A word carries another word as thread searches for thread.
A word is pregnant with other words and a thread contains
other threads within its interior.
Metaphors in tension, the word and the thread carry us beyond
threading and speaking, to what unites us, the immortal fiber.
To speak is to thread and the thread weaves the world.
In the Andes, the language itself, Quechua, is a cord of twisted straw,
two people making love, different fibers united.
To weave a design is pallay, to raise the fibers, to pick them up.
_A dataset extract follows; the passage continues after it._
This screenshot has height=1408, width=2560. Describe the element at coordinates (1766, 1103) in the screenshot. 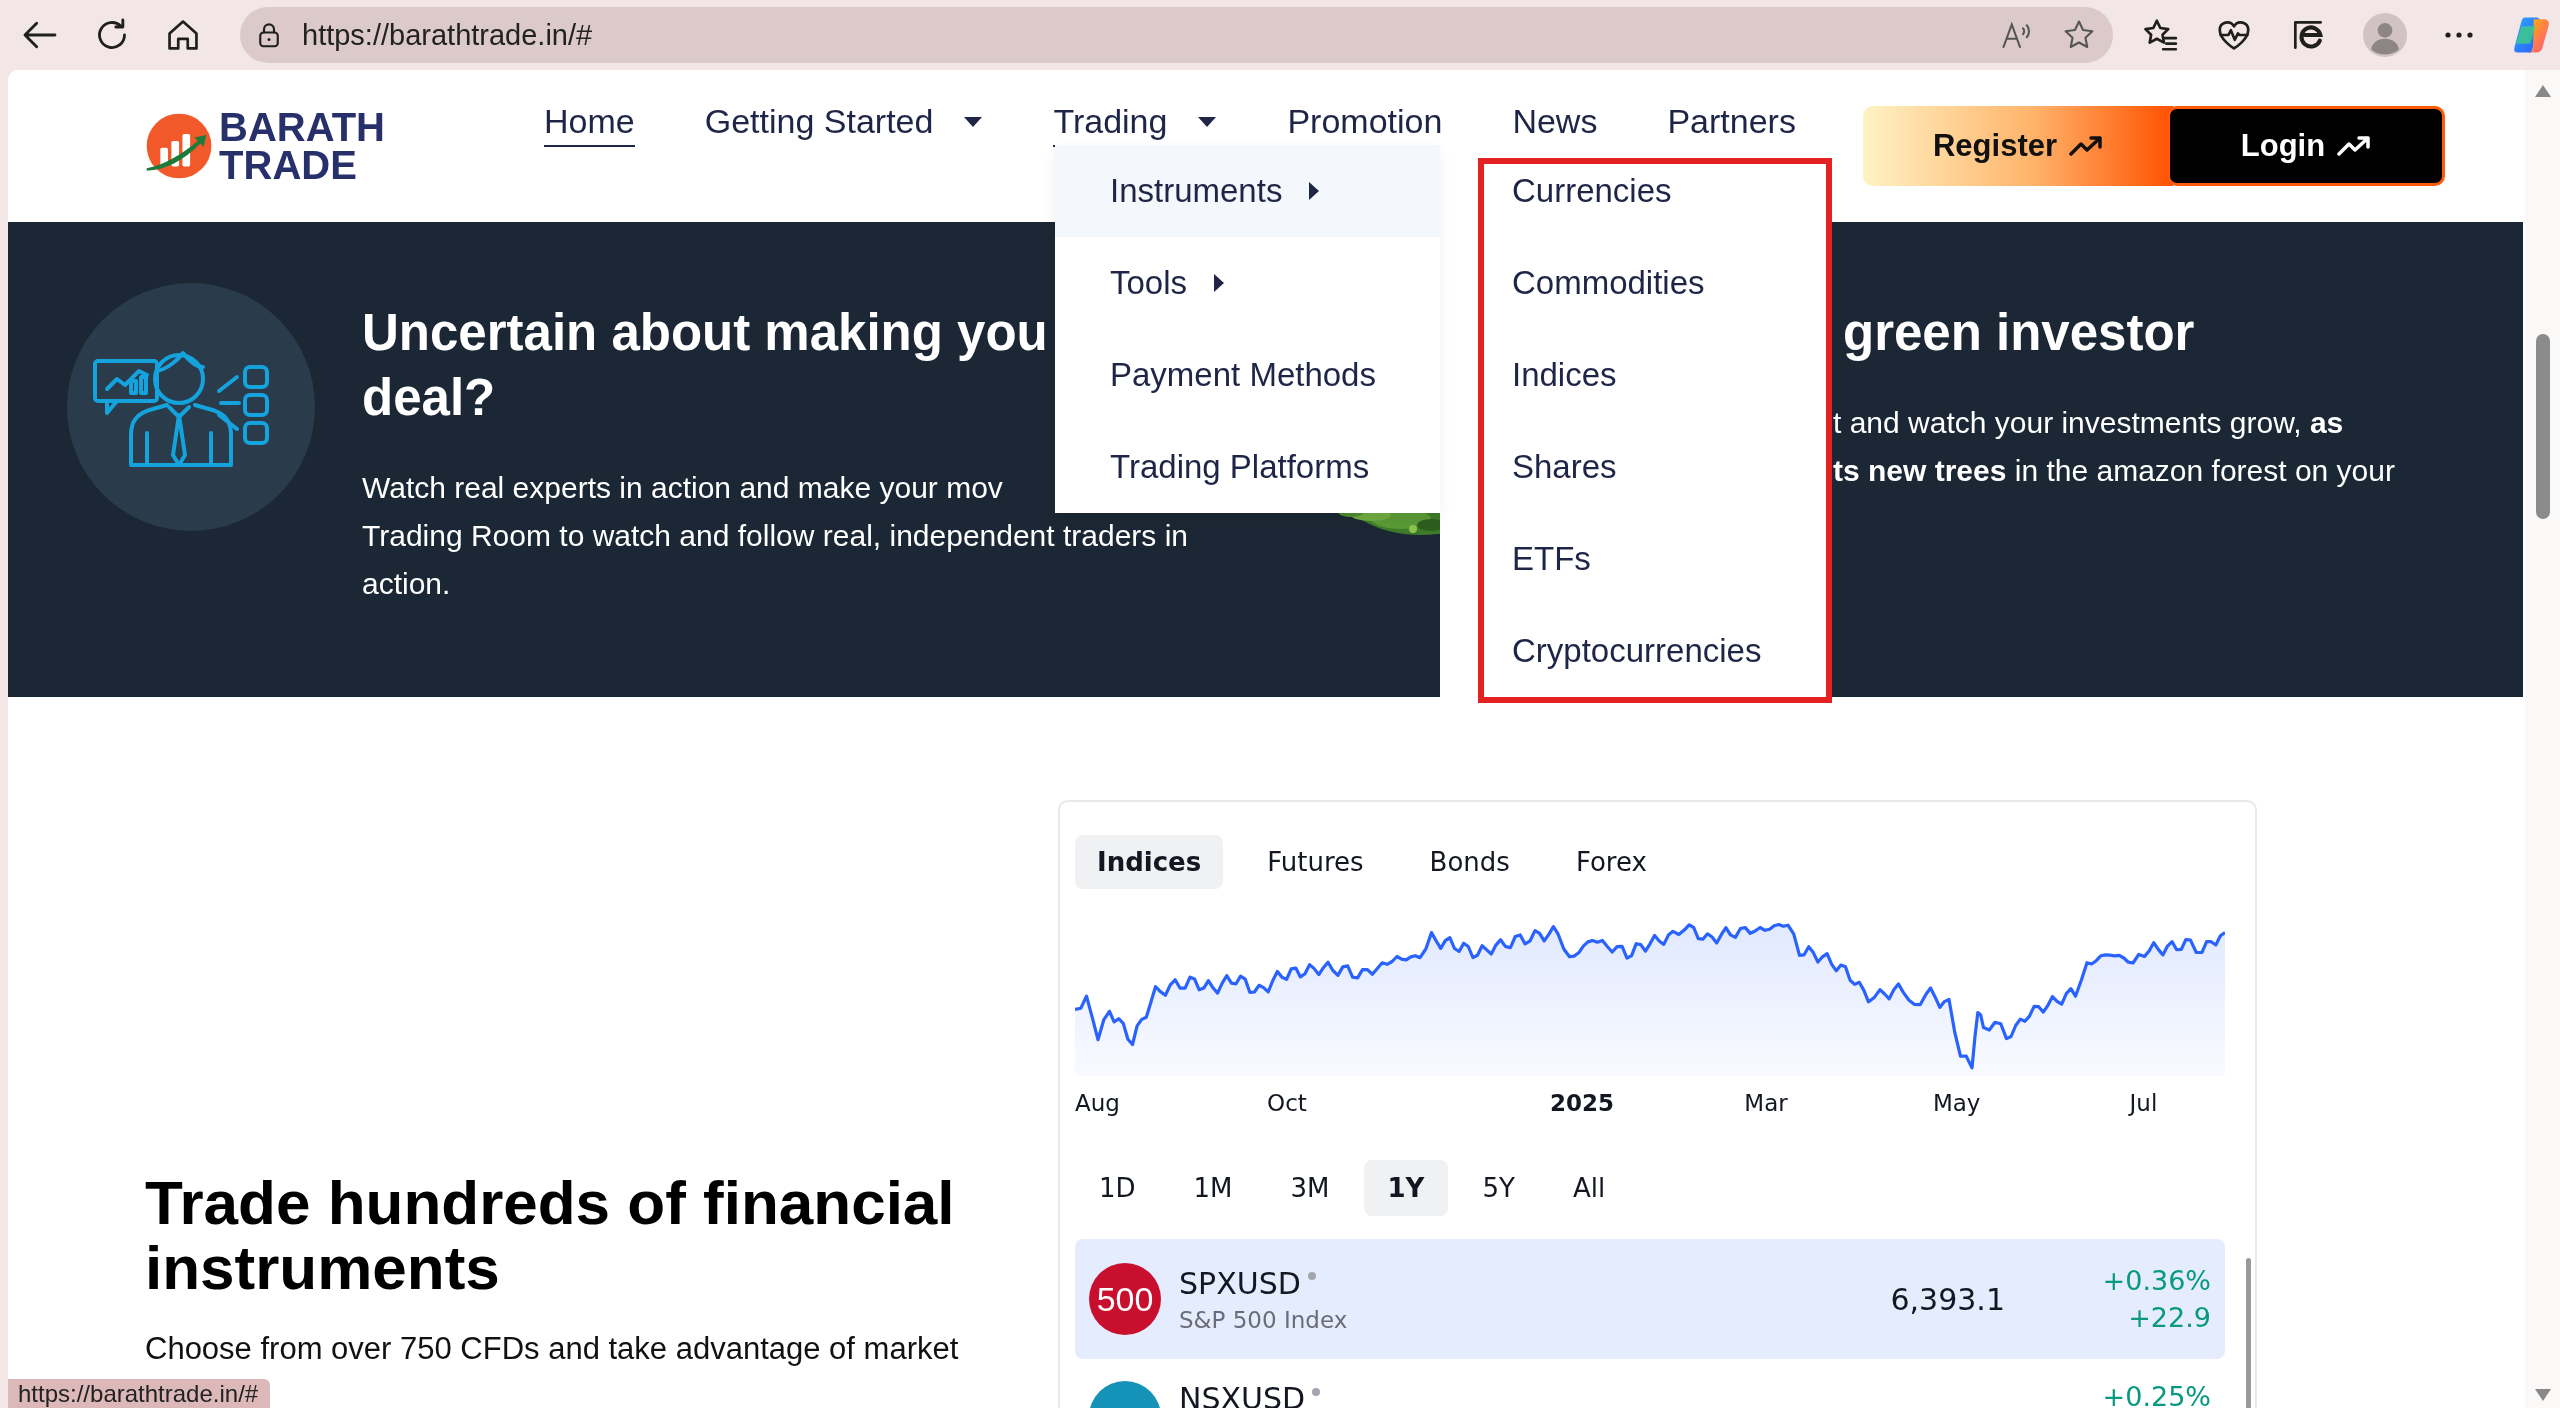

I see `axis-label: Mar` at that location.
To read in Latin is legere, to pick up.
The weaver is both weaving and writing a text
that the community can read.
An ancient textile is an alphabet of knots, colors and directions
that we can no longer read.
Today the weaving no only "represent," they themselves are
one of the being of the Andean cosmogony. (E. Zorn)
Ponchos, llijllas, aksus, winchas, chuspas and chumpis are beings
and every being who feels walks covered in signs.
"The body given entirely to the function of signifying."
A textile is "in the state of being textile": awaska.
And one word, acnanacuna designates the clothing, the language
and the instruments for sacrifice (for signifying, I would say).
And the energy of the movement has a name and a direction: lluq'i,
to the left, paña, to the right.
A direction is a meaning and the twisting of the thread
transmits knowledge and information.
The last two movements of a fiber should be in opposition:
a fiber is made of two strands lluq'i and paña.
A word is both root and suffix : two antithetical meanings in one.
The word and the thread behave as processes in the cosmos.
The process is a language and a woven design is a process re-
"An axis of reflection," says Mary Frame:
attributes are images of the fabric structure,"
The twisted strands become serpents
and the crossing of darkness and light, a diamond star.
"Sprang is a weftless technique, a reciprocal action whereby the
interworking of adjacent elements with the fingers duplicates itself
above and below the working area."
The fingers entering the weave produce in the fibres
a mirror image of its movement, a symmetry that reiterates "the concept
of complementarity that imbues Andean thought."
The thread dies when it is released, but comes alive in the
the tension gives it a heart.
Soncco, is heart and guts, stomach and conscience, memory,
judgement and reason, the wood's core, the stem's central
The word and the thread are the heart of the community.
In order to dream, the diviner sleeps on fabric made of wik'uña.